I have seen – entirely too many times – DEBUG logs running in prod endlessly, messages that are clearly INFO at best classified as ERROR, etc. Not to mention where a 3rd party library is spamming the same line continuously, and no one bothers to track down why and stop it.

ansgri · on July 12, 2024

You probably don't need full text search, but only exact match search and very efficient time-based retrieval of contiguous log fragments. As an engineer spending quite a lot of time debugging and reading logs, our Opensearch has been almost useless for me (and a nightmare for our ops folks), since it can miss searches on terms like filenames and OSD UX is slow and generally unpleasant. I'd rather have a 100MB of text logs downloaded locally.

Please enlighten me, what are use cases for real full-text search (with fuzzy matching, linguistic normalization etc.) in logs and similar machine-generated transactional data? I understand its use for dealing with human-written texts, but these are rarely in TB range, unless you are indexing the Web or logs of some large-scale communication platform.

qw · on July 12, 2024

I agree that fuzzy matching etc. are usually not needed, but in my experience I need at least substring match. A log message may say "XYZ failed for FOO id 1234556789" and I want to be able to search logs for 123456789 to see all related information (+ trace id if available)

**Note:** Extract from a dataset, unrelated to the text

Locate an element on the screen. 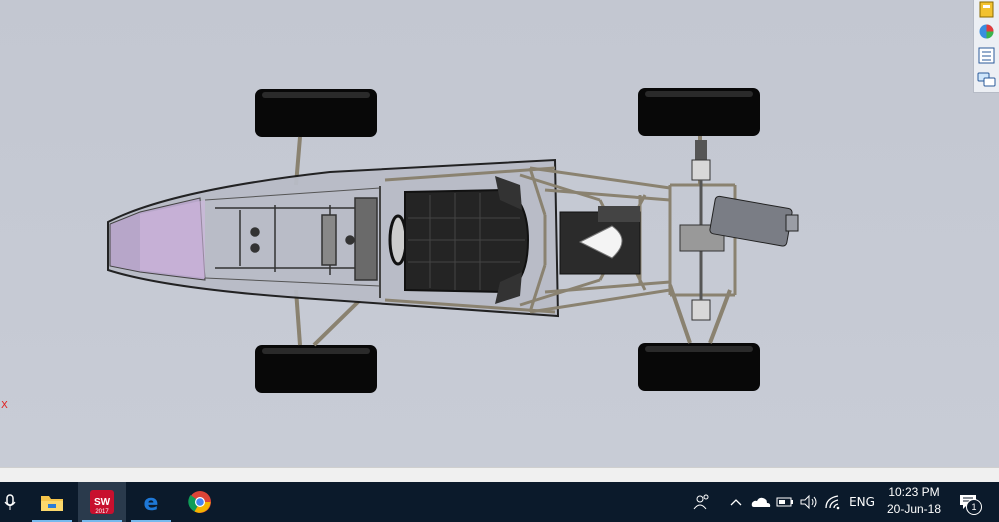 This screenshot has height=522, width=999. taskbar: SW 2017 e ENG 10:23 PM 20-Jun-18 is located at coordinates (500, 502).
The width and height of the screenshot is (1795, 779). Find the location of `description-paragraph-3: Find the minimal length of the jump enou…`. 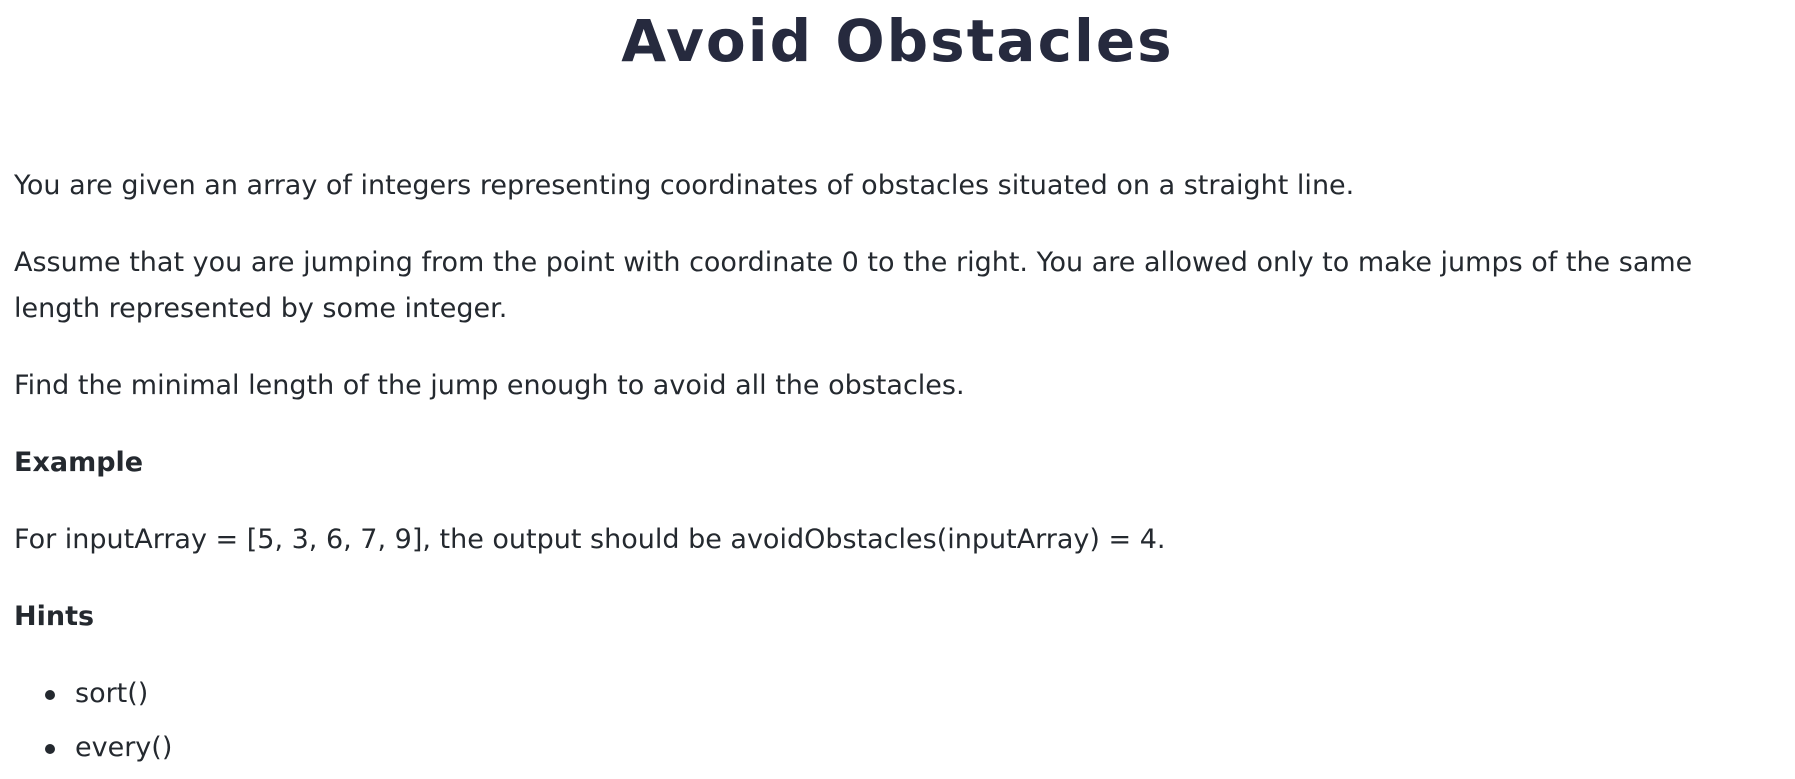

In systems that deal with asynchronous actions, log entries relating to "123456789" may be spread over minutes, hours or even days. When researching issues, I have found searches like Opensearch, Splunk etc. invaluable and think the additional cost is worth it. But we also don't have PB of logs to handle, so there may be a point where the cost is greater than the benefit.

potamic · on July 12, 2024

This is why you should always do structured logging. Finding logs using string match can be fragile.

9dev · on July 12, 2024

My response to that would be that you can enable logging locally, or in your staging environment, but not in production. If an error occurs, your telemetry tooling should gather a stack trace and all related metadata, so you should be able to reproduce or at least locate the error.

But all other logs produced at runtime are breadcrumbs that are only ever useful when an exception occurs, anyway. Thus, you don’t need them otherwise.

mianos · on July 12, 2024

Storage is not cheap at this scale. That would be 100s of thousands a year at the very least. (How I know, I work in an identical area and have huge budget problems with rando verbose logging).

andrewf · on July 12, 2024

Compared to: how much are they spending on dev salaries? On cloud or infra overall?

KaiserPro · on July 12, 2024

100pb on single zone S3 + those index/processing/catching nodes is about 12-14million a year.

Thats excluding the dev time needed to keep those queries useful and insightful.

mianos · on July 12, 2024

100s of thousands spends are always a target not matter what your budget.

__0x01 · on July 12, 2024

Error level logging can exist with a metrics focused approach.

Log_out_ · on July 12, 2024

My system has a version number and input + known starting state dbwise. Now assuming i have determenistic reprodible state, is a log just a replay of that game engine at work?

andrewf · on July 12, 2024

Interesting you should mention inputs. One of the things I’ve often found useful to log are the data that are inputs into a decision the code is going to make. This can be difficult to reconstruct after the fact, especially if there is a cache between my code and the source of truth.